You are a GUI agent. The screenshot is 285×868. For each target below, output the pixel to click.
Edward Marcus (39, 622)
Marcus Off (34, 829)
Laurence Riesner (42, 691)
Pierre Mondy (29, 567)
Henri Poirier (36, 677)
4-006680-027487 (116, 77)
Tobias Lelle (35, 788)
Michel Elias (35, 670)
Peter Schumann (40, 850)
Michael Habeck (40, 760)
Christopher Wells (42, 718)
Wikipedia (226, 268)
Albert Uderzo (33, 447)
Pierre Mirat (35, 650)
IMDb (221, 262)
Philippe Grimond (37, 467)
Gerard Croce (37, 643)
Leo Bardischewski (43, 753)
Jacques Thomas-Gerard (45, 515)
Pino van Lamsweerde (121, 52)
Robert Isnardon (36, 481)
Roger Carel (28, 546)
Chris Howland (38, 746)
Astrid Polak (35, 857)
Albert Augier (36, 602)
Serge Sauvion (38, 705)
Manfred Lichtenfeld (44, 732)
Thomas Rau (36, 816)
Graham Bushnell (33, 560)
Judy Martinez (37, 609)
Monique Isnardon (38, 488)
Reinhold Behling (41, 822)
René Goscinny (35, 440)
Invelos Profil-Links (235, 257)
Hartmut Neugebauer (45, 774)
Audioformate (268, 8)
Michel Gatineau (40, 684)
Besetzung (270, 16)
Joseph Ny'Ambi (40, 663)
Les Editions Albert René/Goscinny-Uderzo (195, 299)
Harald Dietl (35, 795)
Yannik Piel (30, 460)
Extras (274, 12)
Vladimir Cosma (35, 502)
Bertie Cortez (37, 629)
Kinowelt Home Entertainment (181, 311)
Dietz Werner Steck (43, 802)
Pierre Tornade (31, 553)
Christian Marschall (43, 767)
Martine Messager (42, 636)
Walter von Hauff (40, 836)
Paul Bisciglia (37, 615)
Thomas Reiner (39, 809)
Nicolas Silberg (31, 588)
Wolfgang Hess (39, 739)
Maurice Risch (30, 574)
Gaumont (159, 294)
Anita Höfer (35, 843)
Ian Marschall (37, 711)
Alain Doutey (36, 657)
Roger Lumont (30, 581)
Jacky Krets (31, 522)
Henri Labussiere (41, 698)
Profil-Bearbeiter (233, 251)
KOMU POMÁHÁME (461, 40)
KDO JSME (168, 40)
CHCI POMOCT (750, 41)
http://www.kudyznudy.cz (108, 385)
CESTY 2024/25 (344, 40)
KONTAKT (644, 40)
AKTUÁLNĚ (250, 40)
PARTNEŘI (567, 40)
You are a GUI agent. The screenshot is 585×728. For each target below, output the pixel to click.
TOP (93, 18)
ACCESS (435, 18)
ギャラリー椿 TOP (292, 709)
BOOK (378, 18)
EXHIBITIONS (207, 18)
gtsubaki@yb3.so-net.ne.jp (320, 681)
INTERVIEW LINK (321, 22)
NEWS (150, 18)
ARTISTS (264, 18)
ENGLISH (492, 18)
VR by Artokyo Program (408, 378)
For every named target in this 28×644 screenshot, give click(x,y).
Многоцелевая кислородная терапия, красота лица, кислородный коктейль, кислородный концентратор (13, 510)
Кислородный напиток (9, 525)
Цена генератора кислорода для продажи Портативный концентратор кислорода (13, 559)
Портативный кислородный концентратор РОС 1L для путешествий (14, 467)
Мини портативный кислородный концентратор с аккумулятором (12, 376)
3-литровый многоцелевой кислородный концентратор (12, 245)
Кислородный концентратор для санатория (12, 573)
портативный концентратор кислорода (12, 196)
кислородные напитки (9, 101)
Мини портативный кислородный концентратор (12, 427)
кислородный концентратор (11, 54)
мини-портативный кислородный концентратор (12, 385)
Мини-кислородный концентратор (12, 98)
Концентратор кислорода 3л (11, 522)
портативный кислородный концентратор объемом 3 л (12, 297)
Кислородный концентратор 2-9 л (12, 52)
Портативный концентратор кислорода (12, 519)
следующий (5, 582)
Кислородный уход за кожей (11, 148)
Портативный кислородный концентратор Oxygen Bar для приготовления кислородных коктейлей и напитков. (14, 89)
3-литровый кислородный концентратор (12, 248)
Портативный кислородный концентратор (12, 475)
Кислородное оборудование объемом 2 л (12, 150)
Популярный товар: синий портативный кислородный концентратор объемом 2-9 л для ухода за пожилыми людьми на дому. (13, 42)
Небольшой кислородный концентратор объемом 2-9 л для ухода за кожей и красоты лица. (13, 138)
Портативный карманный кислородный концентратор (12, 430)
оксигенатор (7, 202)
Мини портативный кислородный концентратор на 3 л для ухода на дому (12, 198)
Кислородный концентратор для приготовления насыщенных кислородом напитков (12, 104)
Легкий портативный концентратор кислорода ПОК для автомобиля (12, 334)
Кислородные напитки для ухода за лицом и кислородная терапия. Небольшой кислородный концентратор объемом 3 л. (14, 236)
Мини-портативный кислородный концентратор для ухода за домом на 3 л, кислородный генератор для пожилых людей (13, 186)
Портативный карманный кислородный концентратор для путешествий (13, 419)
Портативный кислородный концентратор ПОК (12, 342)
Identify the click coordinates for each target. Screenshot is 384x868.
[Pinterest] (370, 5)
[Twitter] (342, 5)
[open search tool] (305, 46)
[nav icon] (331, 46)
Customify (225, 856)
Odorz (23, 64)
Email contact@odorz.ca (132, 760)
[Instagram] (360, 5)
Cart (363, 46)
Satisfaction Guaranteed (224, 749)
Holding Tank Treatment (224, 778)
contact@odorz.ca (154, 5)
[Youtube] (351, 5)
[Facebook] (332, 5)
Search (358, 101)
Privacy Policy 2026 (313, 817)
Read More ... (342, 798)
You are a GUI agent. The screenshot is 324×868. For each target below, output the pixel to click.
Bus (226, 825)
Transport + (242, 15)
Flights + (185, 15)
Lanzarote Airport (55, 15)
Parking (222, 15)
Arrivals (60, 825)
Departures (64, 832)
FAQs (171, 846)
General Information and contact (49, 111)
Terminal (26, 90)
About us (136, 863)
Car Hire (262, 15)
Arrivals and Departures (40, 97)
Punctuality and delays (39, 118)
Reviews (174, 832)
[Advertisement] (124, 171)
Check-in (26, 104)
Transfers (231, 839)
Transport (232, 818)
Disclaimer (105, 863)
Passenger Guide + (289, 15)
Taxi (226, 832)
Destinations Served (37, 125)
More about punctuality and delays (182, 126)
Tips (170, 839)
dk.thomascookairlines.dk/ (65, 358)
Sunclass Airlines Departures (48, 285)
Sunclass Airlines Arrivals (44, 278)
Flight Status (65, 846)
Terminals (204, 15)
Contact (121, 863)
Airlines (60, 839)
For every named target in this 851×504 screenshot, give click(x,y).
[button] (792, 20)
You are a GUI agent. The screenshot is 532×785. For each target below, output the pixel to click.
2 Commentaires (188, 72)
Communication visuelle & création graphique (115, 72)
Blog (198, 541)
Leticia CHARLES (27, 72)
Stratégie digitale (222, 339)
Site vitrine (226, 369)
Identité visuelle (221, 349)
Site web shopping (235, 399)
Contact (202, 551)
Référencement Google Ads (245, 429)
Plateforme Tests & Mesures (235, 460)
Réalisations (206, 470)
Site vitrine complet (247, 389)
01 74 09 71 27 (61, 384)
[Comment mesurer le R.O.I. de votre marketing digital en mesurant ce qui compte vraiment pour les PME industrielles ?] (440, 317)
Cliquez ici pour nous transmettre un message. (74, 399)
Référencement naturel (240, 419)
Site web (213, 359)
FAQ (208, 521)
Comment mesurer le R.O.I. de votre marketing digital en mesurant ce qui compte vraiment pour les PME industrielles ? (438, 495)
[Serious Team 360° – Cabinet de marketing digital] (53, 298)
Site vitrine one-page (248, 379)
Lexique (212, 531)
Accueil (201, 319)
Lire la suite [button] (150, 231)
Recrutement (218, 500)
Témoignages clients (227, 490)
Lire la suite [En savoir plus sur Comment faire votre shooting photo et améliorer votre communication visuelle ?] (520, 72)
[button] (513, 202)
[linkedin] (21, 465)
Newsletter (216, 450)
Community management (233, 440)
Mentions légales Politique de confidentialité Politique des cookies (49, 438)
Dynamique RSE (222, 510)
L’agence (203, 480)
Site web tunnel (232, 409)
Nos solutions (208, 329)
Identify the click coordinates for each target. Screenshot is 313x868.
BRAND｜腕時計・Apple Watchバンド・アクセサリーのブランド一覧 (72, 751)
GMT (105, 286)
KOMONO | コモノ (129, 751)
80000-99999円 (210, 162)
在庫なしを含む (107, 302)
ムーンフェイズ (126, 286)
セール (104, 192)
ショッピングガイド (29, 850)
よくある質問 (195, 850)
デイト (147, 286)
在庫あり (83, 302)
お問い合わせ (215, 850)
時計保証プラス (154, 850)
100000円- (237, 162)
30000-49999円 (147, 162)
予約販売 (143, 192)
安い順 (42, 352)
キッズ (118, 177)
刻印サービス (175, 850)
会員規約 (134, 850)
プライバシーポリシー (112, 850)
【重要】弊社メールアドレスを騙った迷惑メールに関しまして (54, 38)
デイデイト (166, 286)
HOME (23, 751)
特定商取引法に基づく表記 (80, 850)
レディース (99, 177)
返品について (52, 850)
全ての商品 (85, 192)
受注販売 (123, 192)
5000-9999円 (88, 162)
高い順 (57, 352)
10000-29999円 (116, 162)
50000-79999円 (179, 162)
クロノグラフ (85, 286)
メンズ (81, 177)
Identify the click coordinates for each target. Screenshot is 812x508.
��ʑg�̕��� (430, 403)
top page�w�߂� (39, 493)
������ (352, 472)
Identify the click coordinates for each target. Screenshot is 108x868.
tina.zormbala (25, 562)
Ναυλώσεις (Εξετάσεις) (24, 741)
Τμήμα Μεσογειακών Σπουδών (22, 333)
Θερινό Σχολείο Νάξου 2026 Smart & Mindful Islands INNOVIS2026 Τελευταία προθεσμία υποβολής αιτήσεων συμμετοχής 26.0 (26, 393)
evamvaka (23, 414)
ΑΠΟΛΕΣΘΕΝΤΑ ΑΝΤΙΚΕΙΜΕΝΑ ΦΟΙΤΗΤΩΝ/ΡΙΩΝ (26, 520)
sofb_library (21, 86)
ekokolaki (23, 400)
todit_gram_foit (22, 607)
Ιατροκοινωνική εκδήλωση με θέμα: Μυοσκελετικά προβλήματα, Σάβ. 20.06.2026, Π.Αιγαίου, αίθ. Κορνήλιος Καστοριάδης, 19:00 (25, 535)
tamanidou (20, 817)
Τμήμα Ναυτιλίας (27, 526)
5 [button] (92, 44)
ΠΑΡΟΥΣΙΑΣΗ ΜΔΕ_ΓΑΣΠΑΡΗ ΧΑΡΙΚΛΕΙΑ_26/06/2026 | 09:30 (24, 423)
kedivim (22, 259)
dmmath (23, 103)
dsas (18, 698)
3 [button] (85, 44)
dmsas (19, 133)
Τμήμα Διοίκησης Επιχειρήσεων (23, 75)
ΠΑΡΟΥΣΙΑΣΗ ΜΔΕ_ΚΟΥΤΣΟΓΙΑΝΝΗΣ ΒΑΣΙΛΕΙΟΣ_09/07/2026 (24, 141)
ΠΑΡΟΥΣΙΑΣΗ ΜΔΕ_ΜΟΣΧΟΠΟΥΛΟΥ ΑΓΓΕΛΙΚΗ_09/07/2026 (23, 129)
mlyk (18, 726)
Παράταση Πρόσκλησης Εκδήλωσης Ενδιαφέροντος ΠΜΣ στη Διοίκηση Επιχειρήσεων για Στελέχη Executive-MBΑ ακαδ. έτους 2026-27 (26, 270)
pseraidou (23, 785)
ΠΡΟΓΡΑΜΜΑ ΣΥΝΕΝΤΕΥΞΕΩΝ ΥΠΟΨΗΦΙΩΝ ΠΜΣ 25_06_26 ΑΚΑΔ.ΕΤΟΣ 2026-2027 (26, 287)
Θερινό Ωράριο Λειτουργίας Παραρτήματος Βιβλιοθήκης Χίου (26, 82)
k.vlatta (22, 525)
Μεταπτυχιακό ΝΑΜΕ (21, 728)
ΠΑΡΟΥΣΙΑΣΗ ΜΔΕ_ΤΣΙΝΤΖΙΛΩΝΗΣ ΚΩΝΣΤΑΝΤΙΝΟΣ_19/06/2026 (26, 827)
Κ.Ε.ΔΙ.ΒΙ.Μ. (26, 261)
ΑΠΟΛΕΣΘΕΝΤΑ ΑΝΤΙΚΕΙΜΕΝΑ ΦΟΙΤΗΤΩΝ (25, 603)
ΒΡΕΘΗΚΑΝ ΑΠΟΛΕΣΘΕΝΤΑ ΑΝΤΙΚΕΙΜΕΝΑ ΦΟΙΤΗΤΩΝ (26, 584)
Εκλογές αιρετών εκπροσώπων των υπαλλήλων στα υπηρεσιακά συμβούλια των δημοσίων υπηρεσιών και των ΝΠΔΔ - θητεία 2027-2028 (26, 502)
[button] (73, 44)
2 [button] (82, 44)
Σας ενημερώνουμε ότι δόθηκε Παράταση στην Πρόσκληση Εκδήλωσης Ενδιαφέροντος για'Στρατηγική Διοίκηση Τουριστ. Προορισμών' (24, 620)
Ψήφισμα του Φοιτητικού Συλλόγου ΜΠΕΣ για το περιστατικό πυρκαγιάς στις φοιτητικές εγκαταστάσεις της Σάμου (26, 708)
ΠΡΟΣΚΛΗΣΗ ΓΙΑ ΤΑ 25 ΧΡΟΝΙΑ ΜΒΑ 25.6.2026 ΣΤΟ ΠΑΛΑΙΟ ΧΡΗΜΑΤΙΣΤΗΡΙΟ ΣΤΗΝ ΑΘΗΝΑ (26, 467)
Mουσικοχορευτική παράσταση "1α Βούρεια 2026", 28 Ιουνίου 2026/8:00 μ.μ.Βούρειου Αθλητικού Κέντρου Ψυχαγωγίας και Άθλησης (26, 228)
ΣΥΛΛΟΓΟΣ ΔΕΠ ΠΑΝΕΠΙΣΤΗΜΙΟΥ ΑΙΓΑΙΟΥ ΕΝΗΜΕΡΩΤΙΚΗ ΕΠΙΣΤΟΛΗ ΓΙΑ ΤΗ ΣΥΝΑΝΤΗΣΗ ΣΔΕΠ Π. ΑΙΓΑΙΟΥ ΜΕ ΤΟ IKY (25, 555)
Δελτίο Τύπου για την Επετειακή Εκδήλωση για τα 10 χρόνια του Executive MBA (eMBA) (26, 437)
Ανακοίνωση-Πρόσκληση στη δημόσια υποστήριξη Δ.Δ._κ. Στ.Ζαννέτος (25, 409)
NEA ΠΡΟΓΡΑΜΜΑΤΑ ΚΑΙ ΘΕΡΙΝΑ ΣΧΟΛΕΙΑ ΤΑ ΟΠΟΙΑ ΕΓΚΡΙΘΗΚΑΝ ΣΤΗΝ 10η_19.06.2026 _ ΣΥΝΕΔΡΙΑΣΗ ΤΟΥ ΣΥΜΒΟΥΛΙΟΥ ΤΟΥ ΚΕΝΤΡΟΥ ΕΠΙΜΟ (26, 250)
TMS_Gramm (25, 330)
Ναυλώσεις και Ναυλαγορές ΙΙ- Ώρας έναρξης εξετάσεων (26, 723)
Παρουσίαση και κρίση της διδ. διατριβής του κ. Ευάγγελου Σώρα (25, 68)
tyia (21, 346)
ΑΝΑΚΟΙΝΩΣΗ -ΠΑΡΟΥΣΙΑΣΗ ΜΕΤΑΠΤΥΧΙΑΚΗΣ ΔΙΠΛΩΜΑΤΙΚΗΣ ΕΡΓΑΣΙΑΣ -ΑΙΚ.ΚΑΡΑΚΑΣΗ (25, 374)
++++++++++
#### Your objective:
Reproduce everything from the first line of the records down through the line containing "CHCI POMOCT (750, 41)", changing each "Marschall" to "Marshall" and leaving all else as it stands.

#### Answer to the task:
You are a GUI agent. The screenshot is 285×868. For each target below, output the pixel to click.
Edward Marcus (39, 622)
Marcus Off (34, 829)
Laurence Riesner (42, 691)
Pierre Mondy (29, 567)
Henri Poirier (36, 677)
4-006680-027487 (116, 77)
Tobias Lelle (35, 788)
Michel Elias (35, 670)
Peter Schumann (40, 850)
Michael Habeck (40, 760)
Christopher Wells (42, 718)
Wikipedia (226, 268)
Albert Uderzo (33, 447)
Pierre Mirat (35, 650)
IMDb (221, 262)
Philippe Grimond (37, 467)
Gerard Croce (37, 643)
Leo Bardischewski (43, 753)
Jacques Thomas-Gerard (45, 515)
Pino van Lamsweerde (121, 52)
Robert Isnardon (36, 481)
Roger Carel (28, 546)
Chris Howland (38, 746)
Astrid Polak (35, 857)
Albert Augier (36, 602)
Serge Sauvion (38, 705)
Manfred Lichtenfeld (44, 732)
Thomas Rau (36, 816)
Graham Bushnell (33, 560)
Judy Martinez (37, 609)
Monique Isnardon (38, 488)
Reinhold Behling (41, 822)
René Goscinny (35, 440)
Invelos Profil-Links (235, 257)
Hartmut Neugebauer (45, 774)
Audioformate (268, 8)
Michel Gatineau (40, 684)
Besetzung (270, 16)
Joseph Ny'Ambi (40, 663)
Les Editions Albert René/Goscinny-Uderzo (195, 299)
Harald Dietl (35, 795)
Yannik Piel (30, 460)
Extras (274, 12)
Vladimir Cosma (35, 502)
Bertie Cortez (37, 629)
Kinowelt Home Entertainment (181, 311)
Dietz Werner Steck (43, 802)
Pierre Tornade (31, 553)
Christian Marshall (43, 767)
Martine Messager (42, 636)
Walter von Hauff (40, 836)
Paul Bisciglia (37, 615)
Thomas Reiner (39, 809)
Nicolas Silberg (31, 588)
Wolfgang Hess (39, 739)
Maurice Risch (30, 574)
Gaumont (159, 294)
Anita Höfer (35, 843)
Ian Marshall (37, 711)
Alain Doutey (36, 657)
Roger Lumont (30, 581)
Jacky Krets (31, 522)
Henri Labussiere (41, 698)
Profil-Bearbeiter (233, 251)
KOMU POMÁHÁME (461, 40)
KDO JSME (168, 40)
CHCI POMOCT (750, 41)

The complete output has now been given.